TASK TO CARRY OUT: Having found the line containing "Кредитный Калькулятор (170, 1434)" in the data below, reproduce that line and each one after it to the end, exactly, and include nothing else.

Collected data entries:
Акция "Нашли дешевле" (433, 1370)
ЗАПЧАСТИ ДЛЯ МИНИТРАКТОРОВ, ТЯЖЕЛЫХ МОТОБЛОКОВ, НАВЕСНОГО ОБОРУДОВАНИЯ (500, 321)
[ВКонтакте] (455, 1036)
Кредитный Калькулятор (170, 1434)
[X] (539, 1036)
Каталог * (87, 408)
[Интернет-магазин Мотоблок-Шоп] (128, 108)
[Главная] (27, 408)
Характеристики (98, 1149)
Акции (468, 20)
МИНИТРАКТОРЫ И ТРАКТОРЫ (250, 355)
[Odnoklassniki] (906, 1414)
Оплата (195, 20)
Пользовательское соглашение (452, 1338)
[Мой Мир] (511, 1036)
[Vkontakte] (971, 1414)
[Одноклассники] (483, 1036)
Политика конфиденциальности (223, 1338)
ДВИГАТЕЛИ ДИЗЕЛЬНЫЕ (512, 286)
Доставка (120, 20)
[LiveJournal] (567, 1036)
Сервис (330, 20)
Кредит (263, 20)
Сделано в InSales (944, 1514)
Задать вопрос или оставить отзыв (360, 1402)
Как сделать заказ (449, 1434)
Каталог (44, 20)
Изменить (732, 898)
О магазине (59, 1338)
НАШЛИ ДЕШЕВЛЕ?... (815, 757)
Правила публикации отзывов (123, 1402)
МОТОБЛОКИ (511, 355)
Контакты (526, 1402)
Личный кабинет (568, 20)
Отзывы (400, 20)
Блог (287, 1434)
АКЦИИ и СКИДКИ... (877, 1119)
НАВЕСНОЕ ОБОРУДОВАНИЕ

SOLUTION TO THIS EXERCISE:
Кредитный Калькулятор (170, 1434)
[X] (539, 1036)
Каталог * (87, 408)
[Интернет-магазин Мотоблок-Шоп] (128, 108)
[Главная] (27, 408)
Характеристики (98, 1149)
Акции (468, 20)
МИНИТРАКТОРЫ И ТРАКТОРЫ (250, 355)
[Odnoklassniki] (906, 1414)
Оплата (195, 20)
Пользовательское соглашение (452, 1338)
[Мой Мир] (511, 1036)
[Vkontakte] (971, 1414)
[Одноклассники] (483, 1036)
Политика конфиденциальности (223, 1338)
ДВИГАТЕЛИ ДИЗЕЛЬНЫЕ (512, 286)
Доставка (120, 20)
[LiveJournal] (567, 1036)
Сервис (330, 20)
Кредит (263, 20)
Сделано в InSales (944, 1514)
Задать вопрос или оставить отзыв (360, 1402)
Как сделать заказ (449, 1434)
Каталог (44, 20)
Изменить (732, 898)
О магазине (59, 1338)
НАШЛИ ДЕШЕВЛЕ?... (815, 757)
Правила публикации отзывов (123, 1402)
МОТОБЛОКИ (511, 355)
Контакты (526, 1402)
Личный кабинет (568, 20)
Отзывы (400, 20)
Блог (287, 1434)
АКЦИИ и СКИДКИ... (877, 1119)
НАВЕСНОЕ ОБОРУДОВАНИЕ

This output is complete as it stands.